ACTION ITEM | Exactly reproduce the data from its first line through the line with "menu (696, 33)", leaving out every line after it.

(Stored records)
• • • • •

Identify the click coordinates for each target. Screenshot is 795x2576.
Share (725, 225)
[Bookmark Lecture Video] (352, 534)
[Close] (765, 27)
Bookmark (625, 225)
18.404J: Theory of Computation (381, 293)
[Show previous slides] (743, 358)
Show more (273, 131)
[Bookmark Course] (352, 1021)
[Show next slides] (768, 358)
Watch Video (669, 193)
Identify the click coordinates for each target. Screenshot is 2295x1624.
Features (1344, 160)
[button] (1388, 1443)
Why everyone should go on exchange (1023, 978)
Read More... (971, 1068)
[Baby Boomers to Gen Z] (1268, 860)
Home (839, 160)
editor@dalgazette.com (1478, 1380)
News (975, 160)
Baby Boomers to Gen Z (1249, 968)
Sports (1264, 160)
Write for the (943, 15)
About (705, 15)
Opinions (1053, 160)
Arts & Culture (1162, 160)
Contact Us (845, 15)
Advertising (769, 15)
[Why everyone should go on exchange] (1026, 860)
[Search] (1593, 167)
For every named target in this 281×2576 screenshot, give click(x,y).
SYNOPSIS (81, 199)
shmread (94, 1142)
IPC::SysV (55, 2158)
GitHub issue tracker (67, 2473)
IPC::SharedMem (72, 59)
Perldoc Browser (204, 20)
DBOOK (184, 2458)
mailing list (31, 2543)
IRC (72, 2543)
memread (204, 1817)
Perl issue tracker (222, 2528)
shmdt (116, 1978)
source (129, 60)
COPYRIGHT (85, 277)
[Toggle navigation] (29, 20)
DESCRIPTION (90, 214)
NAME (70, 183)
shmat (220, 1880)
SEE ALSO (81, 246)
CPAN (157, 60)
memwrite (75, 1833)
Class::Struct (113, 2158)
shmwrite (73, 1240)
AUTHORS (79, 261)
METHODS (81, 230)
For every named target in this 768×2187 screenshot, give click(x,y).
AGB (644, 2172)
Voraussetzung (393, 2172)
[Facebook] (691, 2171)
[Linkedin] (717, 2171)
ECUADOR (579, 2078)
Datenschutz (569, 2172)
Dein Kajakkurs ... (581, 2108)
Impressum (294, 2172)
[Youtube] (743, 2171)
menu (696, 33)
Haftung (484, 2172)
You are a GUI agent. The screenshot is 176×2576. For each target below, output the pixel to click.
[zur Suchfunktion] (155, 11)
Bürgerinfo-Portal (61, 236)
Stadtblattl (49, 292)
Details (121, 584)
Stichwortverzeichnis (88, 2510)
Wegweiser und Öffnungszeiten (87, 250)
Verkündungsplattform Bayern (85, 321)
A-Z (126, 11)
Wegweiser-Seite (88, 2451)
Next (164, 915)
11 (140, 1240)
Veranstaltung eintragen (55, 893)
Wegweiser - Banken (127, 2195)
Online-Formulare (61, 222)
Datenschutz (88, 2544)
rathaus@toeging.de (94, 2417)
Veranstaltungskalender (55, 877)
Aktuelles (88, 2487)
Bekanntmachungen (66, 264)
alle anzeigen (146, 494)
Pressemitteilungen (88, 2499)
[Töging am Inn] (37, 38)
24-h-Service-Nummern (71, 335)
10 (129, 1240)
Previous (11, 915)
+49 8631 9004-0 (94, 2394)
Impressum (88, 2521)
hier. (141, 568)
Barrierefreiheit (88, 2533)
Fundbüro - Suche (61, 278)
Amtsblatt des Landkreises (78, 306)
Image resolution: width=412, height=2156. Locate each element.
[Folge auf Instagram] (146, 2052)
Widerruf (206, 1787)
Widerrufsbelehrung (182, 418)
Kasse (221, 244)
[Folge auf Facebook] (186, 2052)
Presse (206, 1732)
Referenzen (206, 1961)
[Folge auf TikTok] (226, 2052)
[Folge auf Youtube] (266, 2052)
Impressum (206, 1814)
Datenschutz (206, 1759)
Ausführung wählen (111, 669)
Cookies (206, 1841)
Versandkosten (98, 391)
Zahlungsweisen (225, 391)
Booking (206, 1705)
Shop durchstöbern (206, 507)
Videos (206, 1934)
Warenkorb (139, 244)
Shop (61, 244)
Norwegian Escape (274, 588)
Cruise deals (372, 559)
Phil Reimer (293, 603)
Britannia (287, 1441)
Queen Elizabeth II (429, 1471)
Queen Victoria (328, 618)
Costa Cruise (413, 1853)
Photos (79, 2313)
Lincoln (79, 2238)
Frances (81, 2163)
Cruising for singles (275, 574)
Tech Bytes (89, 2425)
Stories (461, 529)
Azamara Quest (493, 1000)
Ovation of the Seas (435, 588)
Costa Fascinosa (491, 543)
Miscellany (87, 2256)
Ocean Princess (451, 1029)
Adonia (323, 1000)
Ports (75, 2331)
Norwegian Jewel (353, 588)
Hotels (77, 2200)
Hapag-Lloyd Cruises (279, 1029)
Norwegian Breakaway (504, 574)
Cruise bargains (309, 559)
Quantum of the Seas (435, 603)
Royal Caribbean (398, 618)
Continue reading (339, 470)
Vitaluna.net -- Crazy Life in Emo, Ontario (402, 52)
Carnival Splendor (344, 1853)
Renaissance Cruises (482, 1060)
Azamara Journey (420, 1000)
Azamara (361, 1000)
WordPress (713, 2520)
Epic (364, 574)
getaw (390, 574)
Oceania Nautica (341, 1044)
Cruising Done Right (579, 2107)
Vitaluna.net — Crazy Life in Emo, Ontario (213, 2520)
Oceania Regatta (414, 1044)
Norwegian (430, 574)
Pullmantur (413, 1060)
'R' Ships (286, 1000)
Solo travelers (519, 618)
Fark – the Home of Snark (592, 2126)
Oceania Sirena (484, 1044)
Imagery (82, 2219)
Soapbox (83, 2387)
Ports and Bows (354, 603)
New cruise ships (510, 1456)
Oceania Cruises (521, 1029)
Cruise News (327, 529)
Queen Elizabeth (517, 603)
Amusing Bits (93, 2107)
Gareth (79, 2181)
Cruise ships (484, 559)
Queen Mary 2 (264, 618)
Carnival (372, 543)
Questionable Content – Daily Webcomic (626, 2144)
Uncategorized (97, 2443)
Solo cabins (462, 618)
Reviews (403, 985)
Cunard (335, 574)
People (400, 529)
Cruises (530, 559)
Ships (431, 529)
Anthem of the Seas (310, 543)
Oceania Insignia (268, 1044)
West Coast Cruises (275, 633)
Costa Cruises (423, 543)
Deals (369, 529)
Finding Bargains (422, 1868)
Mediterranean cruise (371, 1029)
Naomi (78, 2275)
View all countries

• • • • •

THE COMPLETED TASK |
Identify the click coordinates for each target. Screenshot is 795x2576.
Share (725, 225)
[Bookmark Lecture Video] (352, 534)
[Close] (765, 27)
Bookmark (625, 225)
18.404J: Theory of Computation (381, 293)
[Show previous slides] (743, 358)
Show more (273, 131)
[Bookmark Course] (352, 1021)
[Show next slides] (768, 358)
Watch Video (669, 193)
Identify the click coordinates for each target. Screenshot is 2295x1624.
Features (1344, 160)
[button] (1388, 1443)
Why everyone should go on exchange (1023, 978)
Read More... (971, 1068)
[Baby Boomers to Gen Z] (1268, 860)
Home (839, 160)
editor@dalgazette.com (1478, 1380)
News (975, 160)
Baby Boomers to Gen Z (1249, 968)
Sports (1264, 160)
Write for the (943, 15)
About (705, 15)
Opinions (1053, 160)
Arts & Culture (1162, 160)
Contact Us (845, 15)
Advertising (769, 15)
[Why everyone should go on exchange] (1026, 860)
[Search] (1593, 167)
For every named target in this 281×2576 screenshot, give click(x,y).
SYNOPSIS (81, 199)
shmread (94, 1142)
IPC::SysV (55, 2158)
GitHub issue tracker (67, 2473)
IPC::SharedMem (72, 59)
Perldoc Browser (204, 20)
DBOOK (184, 2458)
mailing list (31, 2543)
IRC (72, 2543)
memread (204, 1817)
Perl issue tracker (222, 2528)
shmdt (116, 1978)
source (129, 60)
COPYRIGHT (85, 277)
[Toggle navigation] (29, 20)
DESCRIPTION (90, 214)
NAME (70, 183)
shmat (220, 1880)
SEE ALSO (81, 246)
CPAN (157, 60)
memwrite (75, 1833)
Class::Struct (113, 2158)
shmwrite (73, 1240)
AUTHORS (79, 261)
METHODS (81, 230)
For every named target in this 768×2187 screenshot, give click(x,y).
AGB (644, 2172)
Voraussetzung (393, 2172)
[Facebook] (691, 2171)
[Linkedin] (717, 2171)
ECUADOR (579, 2078)
Datenschutz (569, 2172)
Dein Kajakkurs ... (581, 2108)
Impressum (294, 2172)
[Youtube] (743, 2171)
menu (696, 33)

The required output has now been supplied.